*** GIVEN RECORDS Section Begins ***

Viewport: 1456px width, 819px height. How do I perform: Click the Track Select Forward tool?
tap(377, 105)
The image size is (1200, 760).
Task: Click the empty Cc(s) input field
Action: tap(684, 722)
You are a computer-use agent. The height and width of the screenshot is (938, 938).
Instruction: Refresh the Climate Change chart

*** GIVEN RECORDS Section Ends ***

ABOUT THIS EXERCISE
Please print the lines from the one containing "You are a computer-use" through the last line of the material, exactly, and leave out all other lines.

TASK RESPONSE
You are a computer-use agent. The height and width of the screenshot is (938, 938).
Instruction: Refresh the Climate Change chart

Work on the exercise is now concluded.